Veronika Zielinska, Manager, Metadata Capabilities, Information Management, Associated Press
Tuesday, November 6: 1:45 p.m. - 2:30 p.m.
For the past 3 years, Claussen has worked on a cognitive computing project utilizing IBM’s Watson question-answering capability. The goal was to develop a global data privacy research product across different jurisdictions, legal systems, and customer types. What began as a standard taxonomy exercise developed into a much broader project, for which her skills in content organization, taxonomies, and metadata provided the foundation. Hear concrete recommendations for a taxonomist’s successful involvement in a cognitive computing project.
Joanne Claussen, Program Director, Content Enrichment, Technology Development & Operations, Thomson Reuters
Organizations across industries are deploying semantically enriched search solutions for unified access to information stored in different repositories, formats, and with differing metadata. This talk describes case studies that demonstrate a practical, scalable process to achieve semantic search enrichment. It employs auto-classification based on machine learning and taxonomies with humans in the loop to efficiently and accurately tag content. This hybrid approach combines the best capabilities of human experts and AI (machine learning) in an integrated, governed process.
Irene Polikoff, Chief Evangelist, TopQuadrant
Tuesday, November 6: 2:45 p.m. - 3:30 p.m.

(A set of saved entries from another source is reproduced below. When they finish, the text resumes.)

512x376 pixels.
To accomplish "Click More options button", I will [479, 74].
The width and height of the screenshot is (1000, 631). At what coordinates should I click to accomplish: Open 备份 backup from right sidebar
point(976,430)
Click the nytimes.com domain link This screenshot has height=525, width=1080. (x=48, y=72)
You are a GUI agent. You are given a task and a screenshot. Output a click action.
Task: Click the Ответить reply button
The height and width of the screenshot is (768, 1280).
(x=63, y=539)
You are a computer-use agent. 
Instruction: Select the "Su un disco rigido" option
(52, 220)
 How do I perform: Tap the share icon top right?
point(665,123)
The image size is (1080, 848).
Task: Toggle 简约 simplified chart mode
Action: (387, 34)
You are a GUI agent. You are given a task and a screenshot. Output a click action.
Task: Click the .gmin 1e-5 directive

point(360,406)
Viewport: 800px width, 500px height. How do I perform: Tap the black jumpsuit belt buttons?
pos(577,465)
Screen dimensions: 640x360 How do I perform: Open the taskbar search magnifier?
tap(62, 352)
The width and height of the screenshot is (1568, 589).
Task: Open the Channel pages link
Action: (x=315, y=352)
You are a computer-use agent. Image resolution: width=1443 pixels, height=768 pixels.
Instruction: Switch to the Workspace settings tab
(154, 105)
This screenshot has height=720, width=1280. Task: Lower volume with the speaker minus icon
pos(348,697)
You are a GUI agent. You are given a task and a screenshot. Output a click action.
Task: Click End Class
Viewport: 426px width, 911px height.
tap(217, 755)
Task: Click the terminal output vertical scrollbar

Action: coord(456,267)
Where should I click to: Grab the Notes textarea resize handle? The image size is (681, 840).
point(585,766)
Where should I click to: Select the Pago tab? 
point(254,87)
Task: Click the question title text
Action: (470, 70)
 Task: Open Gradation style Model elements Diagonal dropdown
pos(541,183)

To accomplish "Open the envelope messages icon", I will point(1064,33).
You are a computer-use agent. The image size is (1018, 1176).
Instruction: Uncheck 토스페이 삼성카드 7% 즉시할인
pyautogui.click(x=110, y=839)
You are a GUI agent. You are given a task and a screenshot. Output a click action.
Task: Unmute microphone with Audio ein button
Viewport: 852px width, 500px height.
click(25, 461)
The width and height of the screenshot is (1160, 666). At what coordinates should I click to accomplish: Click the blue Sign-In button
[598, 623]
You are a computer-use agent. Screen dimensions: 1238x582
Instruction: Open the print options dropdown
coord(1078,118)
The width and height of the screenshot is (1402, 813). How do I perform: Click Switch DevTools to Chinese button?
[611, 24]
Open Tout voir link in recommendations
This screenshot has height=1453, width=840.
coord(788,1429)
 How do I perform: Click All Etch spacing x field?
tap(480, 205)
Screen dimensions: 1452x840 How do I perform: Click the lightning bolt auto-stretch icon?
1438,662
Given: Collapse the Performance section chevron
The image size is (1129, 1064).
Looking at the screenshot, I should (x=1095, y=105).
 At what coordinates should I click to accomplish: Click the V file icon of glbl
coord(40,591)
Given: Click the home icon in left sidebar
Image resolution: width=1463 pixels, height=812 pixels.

Chatbots and other AI infrastructures are dependent on the quality of the questions they receive and the quality of the datasets they are utilizing. Taxonomies and ontologies are essential components in creating high-quality questions and datasets for the chatbot to use. Hear about five different ways Factor used ontology to support a new AI chatbot in question refinement and the information retrieval processes as well as the ways that the requirements of the chatbot influenced the design of the ontology.
Gary Carlson, Founder, Factor
As voice command interfaces become more accurate and useful, how does taxonomy play a role in the further development of the invisible interface? How do taxonomy and use of metadata benefit from improved AI? How do taxonomists rethink the user functionality and cognitive load? The answer may come from the worlds of linguistics and metadata. Doane reviews current knowledge and proposes initial solutions for using a taxonomy in the new age of the voice command interface, including some real-world examples of building taxonomies in voice command software.
Mike Doane, Senior Lecturer, Information School, University of Washington
Tuesday, November 6: 4:15 p.m. - 5:00 p.m.
Interested in industry trends? Stymied by a taxonomy design challenge at work? Bring your toughest, crunchiest taxonomy issues and challenges to our panel of seasoned, full-time taxonomists, who compete to answer your questions with insight, entertainment, and perhaps even controversy! The best questions (as voted by the audience) will bring home prizes!